Interview: Randa Abdel-Fattah

RandaFirst published on 8th April 2007, in StarMag.

 

IN Does My Head Look Big in This?, Randa Abdel-Fattah describes the experiences of a young Muslim Palestinian-Australian after she decides to wear the hijab (veil).

Randa, a Palestinian-Egyptian who was born in Australia, was in Kuala Lumpur recently for the Kuala Lumpur International Literary Festival (Klif07, March 28-30). In an interview squeezed into a busy day meeting the press, visiting schools and making author appearances at bookshops, she said that she started writing the book when she was a teenager and can’t bear to look at her first draft.

“Reading it makes me cringe,” she laughed.

Amal, the girl in the novel, was called Jamillah in her first incarnation. “She was really self-righteous,” said Randa, adding that the entire tone of the book was considerably preachier than it is now. “I toned her down quite a bit.”

It was a book that Randa believes she needed to write. “It was important to me to be able to explore the experiences of a Muslim teenager brought up in Western society. Having been that teenager, I know how difficult it is to reconcile the two sides of your life: the Western attitudes and your own religious beliefs and cultural practices.”

Randa also thinks that the book helps raise the profile of Muslims in a good way, in the midst of all the bad publicity thanks to, among other events, the 9/11 incident in 2001 when suicide bombers crashed airplanes into the two towers of New York’s World Trade Center.

“People, young people especially, need to see Muslims presented as something other than extremists and religious fanatics.”

does my head look bigEven in a country like predominantly Muslim Malaysia, a book like Does my Head Look Big in This? helps non-Muslims better understand Islamic practices, in particular the wearing of the hijab. There are no locally written books that focus on this subject in a way that is accessible to teens, and youngsters might feel more comfortable reading about it than asking their friends and schoolmates. Randa confirmed that during her visit to a Malaysian school, non-Muslim children asked her questions about the hijab.

“It’s the same in Australia,” she said. “In a number of schools, students asked me about the hijab and other things about the religion, and yet they had Muslim classmates. I guess kids and even adults feel religion is something personal and that it would be rude to ask someone about it.”

Randa is currently working on her third novel. Her second, Ten Things I Hate About Me, is about a Muslim Lebanese-Australian girl who is in denial about her religious and cultural heritage.

Ten Things was published in Australia over a year ago but will only be available in Malaysia after it’s released in Britain in August this year. Randa feels it’s vital that writers who belong to ethnic minority groups write about their experiences as part of these communities.
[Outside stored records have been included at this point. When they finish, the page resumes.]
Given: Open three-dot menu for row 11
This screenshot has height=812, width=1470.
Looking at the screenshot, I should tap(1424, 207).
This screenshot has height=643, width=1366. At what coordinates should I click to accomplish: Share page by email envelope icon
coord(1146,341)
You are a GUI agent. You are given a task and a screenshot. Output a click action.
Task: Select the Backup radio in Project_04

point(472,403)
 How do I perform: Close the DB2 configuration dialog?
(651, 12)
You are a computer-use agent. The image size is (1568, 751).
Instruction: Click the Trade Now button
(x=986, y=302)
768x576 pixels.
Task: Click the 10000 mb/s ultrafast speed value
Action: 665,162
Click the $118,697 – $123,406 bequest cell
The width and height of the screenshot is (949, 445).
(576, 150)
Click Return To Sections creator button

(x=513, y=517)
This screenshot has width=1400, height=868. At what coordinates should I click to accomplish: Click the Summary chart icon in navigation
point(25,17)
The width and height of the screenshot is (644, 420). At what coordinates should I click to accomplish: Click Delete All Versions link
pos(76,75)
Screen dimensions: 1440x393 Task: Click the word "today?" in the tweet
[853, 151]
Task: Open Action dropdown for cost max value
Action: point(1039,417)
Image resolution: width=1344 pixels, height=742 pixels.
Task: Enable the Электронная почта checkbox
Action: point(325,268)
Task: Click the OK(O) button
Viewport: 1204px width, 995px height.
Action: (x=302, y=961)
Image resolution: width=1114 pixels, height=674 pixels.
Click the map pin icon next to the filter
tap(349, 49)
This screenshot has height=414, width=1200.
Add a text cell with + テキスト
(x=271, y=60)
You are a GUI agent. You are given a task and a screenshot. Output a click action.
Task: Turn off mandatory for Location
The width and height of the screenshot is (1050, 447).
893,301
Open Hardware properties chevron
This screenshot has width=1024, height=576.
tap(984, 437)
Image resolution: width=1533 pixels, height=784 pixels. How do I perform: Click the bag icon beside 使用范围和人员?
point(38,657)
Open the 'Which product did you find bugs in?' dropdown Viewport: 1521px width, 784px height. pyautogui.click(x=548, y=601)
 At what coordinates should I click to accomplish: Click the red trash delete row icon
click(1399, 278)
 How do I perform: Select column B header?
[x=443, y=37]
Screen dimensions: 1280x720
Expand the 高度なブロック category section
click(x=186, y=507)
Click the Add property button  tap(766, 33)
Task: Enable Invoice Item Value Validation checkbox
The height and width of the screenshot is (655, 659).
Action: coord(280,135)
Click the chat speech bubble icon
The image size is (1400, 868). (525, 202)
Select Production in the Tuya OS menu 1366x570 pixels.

“Who knows us better than we do? We have stories that we can tell about experiences and feelings that no one else has as much knowledge of. There’s nothing like having lived through something to give weight to your description or narrative.”

The 27-year-old author is married with an 18-month-old baby girl whom she fervently hopes will love books. “My husband doesn’t like to read so I’m keeping my fingers crossed!”

And as if juggling marriage and motherhood is not enough, Randa also works full time as a lawyer. “I need to work. It keeps me mentally stimulated,” she said and declared that she could not possibly write all day. Instead, she writes simply when the mood strikes her or when she gets an idea.

“I write on the daily commute to the office and back. Mostly it’s editing drafts I have already written. At home, if I am inspired, I get Ibrahim (her husband) to mind the baby so I can write.”

She wrote Does My Head look Big in This in eight to nine months, Ten Things in a record five; and she’s given herself a year and a half to write her new book. “It’s about two children who live in Bethlehem and their experiences of the occupation,” said Randa. “It’s not written specifically for young adults like my first two are, but I think there is definitely crossover appeal.”